WHAT YOU SHOULD DO:
Reproduce the material below word for word, keeping every line and its order unchanged.

EXCERPTED RECORDS:
•••••

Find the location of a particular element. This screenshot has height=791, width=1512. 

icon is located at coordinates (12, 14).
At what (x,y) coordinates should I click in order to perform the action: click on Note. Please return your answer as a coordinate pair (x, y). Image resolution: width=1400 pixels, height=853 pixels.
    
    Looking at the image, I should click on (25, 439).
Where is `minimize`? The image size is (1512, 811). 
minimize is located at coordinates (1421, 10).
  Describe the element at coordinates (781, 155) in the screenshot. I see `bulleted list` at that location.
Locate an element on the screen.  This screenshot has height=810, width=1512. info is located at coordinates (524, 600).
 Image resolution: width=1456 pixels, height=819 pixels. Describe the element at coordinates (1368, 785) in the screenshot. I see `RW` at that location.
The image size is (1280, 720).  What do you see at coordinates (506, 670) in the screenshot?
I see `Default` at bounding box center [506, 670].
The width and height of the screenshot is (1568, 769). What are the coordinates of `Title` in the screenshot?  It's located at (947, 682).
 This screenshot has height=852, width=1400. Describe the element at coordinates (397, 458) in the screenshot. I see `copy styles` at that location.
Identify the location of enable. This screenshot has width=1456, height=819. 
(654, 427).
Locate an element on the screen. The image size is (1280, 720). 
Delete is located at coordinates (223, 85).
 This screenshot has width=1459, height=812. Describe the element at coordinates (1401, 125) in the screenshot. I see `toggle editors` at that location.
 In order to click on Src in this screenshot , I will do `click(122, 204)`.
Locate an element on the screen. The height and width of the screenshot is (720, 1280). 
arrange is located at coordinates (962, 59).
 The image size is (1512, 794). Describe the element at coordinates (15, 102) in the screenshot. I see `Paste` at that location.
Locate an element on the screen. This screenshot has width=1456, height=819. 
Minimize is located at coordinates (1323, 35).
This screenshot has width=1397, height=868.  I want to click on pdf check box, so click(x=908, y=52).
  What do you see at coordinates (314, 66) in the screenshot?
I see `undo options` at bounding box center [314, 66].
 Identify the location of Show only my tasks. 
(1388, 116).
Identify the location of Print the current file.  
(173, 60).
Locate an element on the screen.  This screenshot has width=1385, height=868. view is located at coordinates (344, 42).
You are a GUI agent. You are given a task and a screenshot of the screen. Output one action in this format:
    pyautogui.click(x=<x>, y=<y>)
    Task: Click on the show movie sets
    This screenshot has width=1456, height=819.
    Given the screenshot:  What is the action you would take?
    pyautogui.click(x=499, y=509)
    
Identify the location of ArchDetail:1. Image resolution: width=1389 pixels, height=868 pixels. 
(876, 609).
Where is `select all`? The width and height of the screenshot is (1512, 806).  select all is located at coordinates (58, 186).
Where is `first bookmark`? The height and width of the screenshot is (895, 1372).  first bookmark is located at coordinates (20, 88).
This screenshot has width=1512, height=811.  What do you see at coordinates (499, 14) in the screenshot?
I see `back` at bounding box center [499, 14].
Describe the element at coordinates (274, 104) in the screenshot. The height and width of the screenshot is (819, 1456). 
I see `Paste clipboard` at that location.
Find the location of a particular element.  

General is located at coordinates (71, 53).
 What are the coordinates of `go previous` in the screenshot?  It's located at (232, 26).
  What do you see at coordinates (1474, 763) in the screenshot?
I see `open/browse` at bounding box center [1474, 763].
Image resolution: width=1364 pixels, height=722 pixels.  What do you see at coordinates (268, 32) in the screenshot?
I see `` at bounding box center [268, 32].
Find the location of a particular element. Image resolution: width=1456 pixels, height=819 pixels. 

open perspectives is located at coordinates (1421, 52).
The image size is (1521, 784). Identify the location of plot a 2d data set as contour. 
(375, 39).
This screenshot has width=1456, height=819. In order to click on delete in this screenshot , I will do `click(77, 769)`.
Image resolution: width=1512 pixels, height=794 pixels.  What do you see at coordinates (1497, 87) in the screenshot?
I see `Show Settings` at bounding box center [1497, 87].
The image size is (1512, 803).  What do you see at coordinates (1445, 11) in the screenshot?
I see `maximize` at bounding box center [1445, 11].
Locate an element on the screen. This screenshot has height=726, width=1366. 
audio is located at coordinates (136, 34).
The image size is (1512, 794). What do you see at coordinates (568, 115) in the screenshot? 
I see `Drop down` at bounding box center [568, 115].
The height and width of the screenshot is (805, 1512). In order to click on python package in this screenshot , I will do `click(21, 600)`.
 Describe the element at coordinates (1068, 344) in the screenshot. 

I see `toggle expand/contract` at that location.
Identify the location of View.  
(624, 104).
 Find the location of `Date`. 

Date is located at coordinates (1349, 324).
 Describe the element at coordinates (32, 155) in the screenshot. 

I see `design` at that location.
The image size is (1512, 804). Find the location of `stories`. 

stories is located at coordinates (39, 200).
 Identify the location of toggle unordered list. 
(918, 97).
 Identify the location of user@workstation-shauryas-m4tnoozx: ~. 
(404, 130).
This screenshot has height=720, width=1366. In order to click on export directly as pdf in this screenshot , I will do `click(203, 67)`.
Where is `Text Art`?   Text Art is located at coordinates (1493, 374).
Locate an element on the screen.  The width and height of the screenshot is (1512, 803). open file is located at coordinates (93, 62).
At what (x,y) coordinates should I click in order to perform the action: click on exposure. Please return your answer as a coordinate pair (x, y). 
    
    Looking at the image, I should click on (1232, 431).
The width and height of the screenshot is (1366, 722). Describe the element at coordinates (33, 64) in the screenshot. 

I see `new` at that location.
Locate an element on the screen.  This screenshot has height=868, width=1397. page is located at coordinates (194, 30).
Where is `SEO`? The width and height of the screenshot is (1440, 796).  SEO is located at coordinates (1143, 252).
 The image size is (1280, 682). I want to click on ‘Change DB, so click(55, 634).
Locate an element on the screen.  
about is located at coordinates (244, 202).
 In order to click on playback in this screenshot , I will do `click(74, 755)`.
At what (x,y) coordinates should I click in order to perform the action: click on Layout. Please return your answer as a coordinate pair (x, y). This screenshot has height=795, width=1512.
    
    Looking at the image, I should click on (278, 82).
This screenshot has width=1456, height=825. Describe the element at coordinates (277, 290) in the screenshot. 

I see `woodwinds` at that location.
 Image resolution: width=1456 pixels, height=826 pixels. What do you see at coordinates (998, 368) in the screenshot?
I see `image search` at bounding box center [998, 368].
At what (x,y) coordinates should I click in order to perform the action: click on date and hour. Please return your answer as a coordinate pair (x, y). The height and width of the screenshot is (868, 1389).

•••••

TASK OUTPUT:
Find the location of a particular element. This screenshot has height=791, width=1512. 

icon is located at coordinates (12, 14).
At what (x,y) coordinates should I click in order to perform the action: click on Note. Please return your answer as a coordinate pair (x, y). Image resolution: width=1400 pixels, height=853 pixels.
    
    Looking at the image, I should click on (25, 439).
Where is `minimize`? The image size is (1512, 811). 
minimize is located at coordinates (1421, 10).
  Describe the element at coordinates (781, 155) in the screenshot. I see `bulleted list` at that location.
Locate an element on the screen.  This screenshot has height=810, width=1512. info is located at coordinates (524, 600).
 Image resolution: width=1456 pixels, height=819 pixels. Describe the element at coordinates (1368, 785) in the screenshot. I see `RW` at that location.
The image size is (1280, 720).  What do you see at coordinates (506, 670) in the screenshot?
I see `Default` at bounding box center [506, 670].
The width and height of the screenshot is (1568, 769). What are the coordinates of `Title` in the screenshot?  It's located at (947, 682).
 This screenshot has height=852, width=1400. Describe the element at coordinates (397, 458) in the screenshot. I see `copy styles` at that location.
Identify the location of enable. This screenshot has width=1456, height=819. 
(654, 427).
Locate an element on the screen. The image size is (1280, 720). 
Delete is located at coordinates (223, 85).
 This screenshot has width=1459, height=812. Describe the element at coordinates (1401, 125) in the screenshot. I see `toggle editors` at that location.
 In order to click on Src in this screenshot , I will do `click(122, 204)`.
Locate an element on the screen. The height and width of the screenshot is (720, 1280). 
arrange is located at coordinates (962, 59).
 The image size is (1512, 794). Describe the element at coordinates (15, 102) in the screenshot. I see `Paste` at that location.
Locate an element on the screen. This screenshot has width=1456, height=819. 
Minimize is located at coordinates (1323, 35).
This screenshot has width=1397, height=868.  I want to click on pdf check box, so click(x=908, y=52).
  What do you see at coordinates (314, 66) in the screenshot?
I see `undo options` at bounding box center [314, 66].
 Identify the location of Show only my tasks. 
(1388, 116).
Identify the location of Print the current file.  
(173, 60).
Locate an element on the screen.  This screenshot has width=1385, height=868. view is located at coordinates (344, 42).
You are a GUI agent. You are given a task and a screenshot of the screen. Output one action in this format:
    pyautogui.click(x=<x>, y=<y>)
    Task: Click on the show movie sets
    This screenshot has width=1456, height=819.
    Given the screenshot:  What is the action you would take?
    pyautogui.click(x=499, y=509)
    
Identify the location of ArchDetail:1. Image resolution: width=1389 pixels, height=868 pixels. 
(876, 609).
Where is `select all`? The width and height of the screenshot is (1512, 806).  select all is located at coordinates (58, 186).
Where is `first bookmark`? The height and width of the screenshot is (895, 1372).  first bookmark is located at coordinates (20, 88).
This screenshot has width=1512, height=811.  What do you see at coordinates (499, 14) in the screenshot?
I see `back` at bounding box center [499, 14].
Describe the element at coordinates (274, 104) in the screenshot. The height and width of the screenshot is (819, 1456). 
I see `Paste clipboard` at that location.
Find the location of a particular element.  

General is located at coordinates (71, 53).
 What are the coordinates of `go previous` in the screenshot?  It's located at (232, 26).
  What do you see at coordinates (1474, 763) in the screenshot?
I see `open/browse` at bounding box center [1474, 763].
Image resolution: width=1364 pixels, height=722 pixels.  What do you see at coordinates (268, 32) in the screenshot?
I see `` at bounding box center [268, 32].
Find the location of a particular element. Image resolution: width=1456 pixels, height=819 pixels. 

open perspectives is located at coordinates (1421, 52).
The image size is (1521, 784). Identify the location of plot a 2d data set as contour. 
(375, 39).
This screenshot has width=1456, height=819. In order to click on delete in this screenshot , I will do `click(77, 769)`.
Image resolution: width=1512 pixels, height=794 pixels.  What do you see at coordinates (1497, 87) in the screenshot?
I see `Show Settings` at bounding box center [1497, 87].
The image size is (1512, 803).  What do you see at coordinates (1445, 11) in the screenshot?
I see `maximize` at bounding box center [1445, 11].
Locate an element on the screen. This screenshot has height=726, width=1366. 
audio is located at coordinates (136, 34).
The image size is (1512, 794). What do you see at coordinates (568, 115) in the screenshot? 
I see `Drop down` at bounding box center [568, 115].
The height and width of the screenshot is (805, 1512). In order to click on python package in this screenshot , I will do `click(21, 600)`.
 Describe the element at coordinates (1068, 344) in the screenshot. 

I see `toggle expand/contract` at that location.
Identify the location of View.  
(624, 104).
 Find the location of `Date`. 

Date is located at coordinates (1349, 324).
 Describe the element at coordinates (32, 155) in the screenshot. 

I see `design` at that location.
The image size is (1512, 804). Find the location of `stories`. 

stories is located at coordinates (39, 200).
 Identify the location of toggle unordered list. 
(918, 97).
 Identify the location of user@workstation-shauryas-m4tnoozx: ~. 
(404, 130).
This screenshot has height=720, width=1366. In order to click on export directly as pdf in this screenshot , I will do `click(203, 67)`.
Where is `Text Art`?   Text Art is located at coordinates (1493, 374).
Locate an element on the screen.  The width and height of the screenshot is (1512, 803). open file is located at coordinates (93, 62).
At what (x,y) coordinates should I click in order to perform the action: click on exposure. Please return your answer as a coordinate pair (x, y). 
    
    Looking at the image, I should click on (1232, 431).
The width and height of the screenshot is (1366, 722). Describe the element at coordinates (33, 64) in the screenshot. 

I see `new` at that location.
Locate an element on the screen.  This screenshot has height=868, width=1397. page is located at coordinates (194, 30).
Where is `SEO`? The width and height of the screenshot is (1440, 796).  SEO is located at coordinates (1143, 252).
 The image size is (1280, 682). I want to click on ‘Change DB, so click(55, 634).
Locate an element on the screen.  
about is located at coordinates (244, 202).
 In order to click on playback in this screenshot , I will do `click(74, 755)`.
At what (x,y) coordinates should I click in order to perform the action: click on Layout. Please return your answer as a coordinate pair (x, y). This screenshot has height=795, width=1512.
    
    Looking at the image, I should click on (278, 82).
This screenshot has width=1456, height=825. Describe the element at coordinates (277, 290) in the screenshot. 

I see `woodwinds` at that location.
 Image resolution: width=1456 pixels, height=826 pixels. What do you see at coordinates (998, 368) in the screenshot?
I see `image search` at bounding box center [998, 368].
At what (x,y) coordinates should I click in order to perform the action: click on date and hour. Please return your answer as a coordinate pair (x, y). The height and width of the screenshot is (868, 1389).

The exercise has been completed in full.